→ **Tasks and exercises**:
1 – In the article on nonferrous metals buyers, reproduce the passage that begins with "Faced with a" and runs up to and including "or new suppliers.".
2 – According to the article on nonferrous metals buyers, what percentage of steel buyers were eliminating suppliers a year earlier?

→ **Selected text**:
....................

In an uncertain economic year, buyers are starting to look ahead at the supply base of the future.

By Tom Stundza -- Purchasing, 11/7/2002

Faced with a slow, sluggish recovery for their companies' products, more than half (53%) of the nation's nonferrous metals buyers are reducing suppliers this year. A year ago, a similar study of steel buyers found 63% of them eliminating suppliers as a cost-cutting measure. However, with 2002 market prices for nonferrous metals already at three-year lows, cost reduction isn't the key reason for nonferrous supplier cutbacks. Instead, a new PURCHASING magazine survey finds these suppliers are being axed for two calculated reasons:

  • Attempts from buyers to accelerate strategic sourcing and partnering programs with existing suppliers who are chafing at two years of purchases at below-normal levels at below-normal prices, and
  • Attempts from buyers to improve negotiating leverage on price and delivery for 2003 supply contracts with existing or new suppliers.

PURCHASING magazine's poll was conducted at a time in late summer when economic data was mixed, showing declining consumer confidence, some strengthening in consumer spending on automobiles and homes, slipping retail sales, faltering industrial production and growing new weekly claims for unemployment benefits. There was considerable uncertainty about the timing of a measured pickup in manufacturing. A large number of responses pointed to attempts at finding single-source suppliers to meet corporate cost-control goals.

Yet, "while price, delivery and service remain important tactical issues, we also have to pay attention to our future sourcing strategies," according to the purchasing manager of a metal fabrication firm in Indiana who annually sources millions of pounds of aluminum mill products that become parts for motor vehicles.

"Higher order volume to a smaller supplier base should result in better pricing, but the real reason I'm cutting back is to improve my metals supply relationships for the future," says the purchasing agent for a precast concrete buildings firm in Oklahoma who sources aluminum and zinc as well as steel. He and some others say they are reevaluating the future use of long-time distributors, and moving supply toward providers with value-added processing services. "We already have tighter quality control. If we can save money and guarantee long-term supply of second- or third-stage processed nonferrous metals, that's just more of a good thing," says the purchasing director of a programming machinery firm in Alabama. "Now it's time to develop tighter cost control."

....................

→ **Given data**:
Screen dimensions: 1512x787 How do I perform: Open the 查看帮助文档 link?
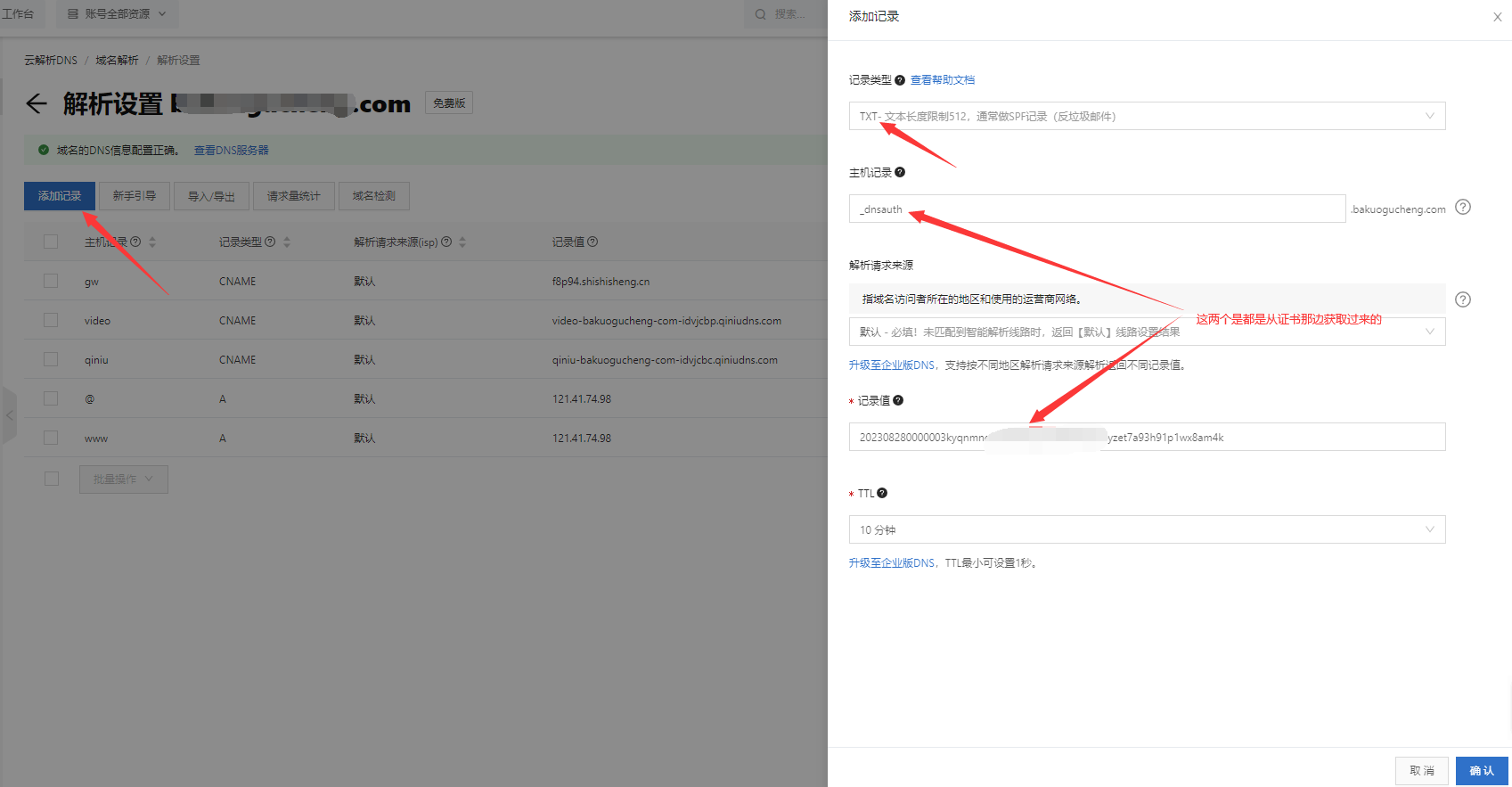[942, 80]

....................

→ **Task results**:
1 –
Faced with a slow, sluggish recovery for their companies' products, more than half (53%) of the nation's nonferrous metals buyers are reducing suppliers this year. A year ago, a similar study of steel buyers found 63% of them eliminating suppliers as a cost-cutting measure. However, with 2002 market prices for nonferrous metals already at three-year lows, cost reduction isn't the key reason for nonferrous supplier cutbacks. Instead, a new PURCHASING magazine survey finds these suppliers are being axed for two calculated reasons:

  • Attempts from buyers to accelerate strategic sourcing and partnering programs with existing suppliers who are chafing at two years of purchases at below-normal levels at below-normal prices, and
  • Attempts from buyers to improve negotiating leverage on price and delivery for 2003 supply contracts with existing or new suppliers.

2 – 63%